==== INPUT FOR THIS TASK

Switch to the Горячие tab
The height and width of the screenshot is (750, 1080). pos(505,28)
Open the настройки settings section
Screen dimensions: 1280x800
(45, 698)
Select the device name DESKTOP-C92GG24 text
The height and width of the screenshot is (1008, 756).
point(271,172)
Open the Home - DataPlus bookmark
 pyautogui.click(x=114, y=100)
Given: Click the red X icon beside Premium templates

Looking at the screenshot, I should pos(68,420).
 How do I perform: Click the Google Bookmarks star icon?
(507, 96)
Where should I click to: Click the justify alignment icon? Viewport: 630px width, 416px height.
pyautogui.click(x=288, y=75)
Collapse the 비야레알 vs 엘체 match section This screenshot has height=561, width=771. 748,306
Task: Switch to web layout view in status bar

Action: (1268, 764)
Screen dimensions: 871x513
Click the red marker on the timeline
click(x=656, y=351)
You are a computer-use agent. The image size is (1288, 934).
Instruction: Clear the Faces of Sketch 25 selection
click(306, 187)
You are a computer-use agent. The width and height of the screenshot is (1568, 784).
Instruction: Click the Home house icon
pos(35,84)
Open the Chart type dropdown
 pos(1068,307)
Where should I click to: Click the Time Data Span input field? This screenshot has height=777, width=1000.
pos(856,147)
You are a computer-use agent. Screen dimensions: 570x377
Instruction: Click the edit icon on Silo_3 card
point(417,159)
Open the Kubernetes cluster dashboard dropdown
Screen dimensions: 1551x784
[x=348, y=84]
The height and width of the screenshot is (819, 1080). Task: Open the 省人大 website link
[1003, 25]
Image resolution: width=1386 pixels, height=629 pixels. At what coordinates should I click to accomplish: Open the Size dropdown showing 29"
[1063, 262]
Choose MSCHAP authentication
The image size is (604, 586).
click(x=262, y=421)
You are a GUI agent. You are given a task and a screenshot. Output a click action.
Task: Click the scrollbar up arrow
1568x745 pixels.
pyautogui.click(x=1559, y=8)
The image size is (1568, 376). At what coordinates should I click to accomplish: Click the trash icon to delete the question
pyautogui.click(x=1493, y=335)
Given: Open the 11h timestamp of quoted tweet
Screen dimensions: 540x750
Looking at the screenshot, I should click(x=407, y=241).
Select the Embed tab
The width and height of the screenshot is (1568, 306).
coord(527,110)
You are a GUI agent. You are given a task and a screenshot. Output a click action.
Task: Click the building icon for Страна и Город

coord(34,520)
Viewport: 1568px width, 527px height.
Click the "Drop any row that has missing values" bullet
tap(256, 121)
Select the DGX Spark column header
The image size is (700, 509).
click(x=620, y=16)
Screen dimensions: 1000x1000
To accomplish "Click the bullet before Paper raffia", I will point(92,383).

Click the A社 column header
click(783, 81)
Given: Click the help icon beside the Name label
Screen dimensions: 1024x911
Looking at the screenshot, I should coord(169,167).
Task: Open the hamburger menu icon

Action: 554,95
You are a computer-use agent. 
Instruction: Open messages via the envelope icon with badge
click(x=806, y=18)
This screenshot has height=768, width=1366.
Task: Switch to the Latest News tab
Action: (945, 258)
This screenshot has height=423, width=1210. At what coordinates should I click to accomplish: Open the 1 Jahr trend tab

========

Please convert the part of the records that runs from the start through the line containing "pyautogui.click(x=114, y=100)" into a JSON list of strings, one per line, leaving out blank lines.

[
  "Switch to the Горячие tab",
  "The height and width of the screenshot is (750, 1080). pos(505,28)",
  "Open the настройки settings section",
  "Screen dimensions: 1280x800",
  "(45, 698)",
  "Select the device name DESKTOP-C92GG24 text",
  "The height and width of the screenshot is (1008, 756).",
  "point(271,172)",
  "Open the Home - DataPlus bookmark",
  " pyautogui.click(x=114, y=100)"
]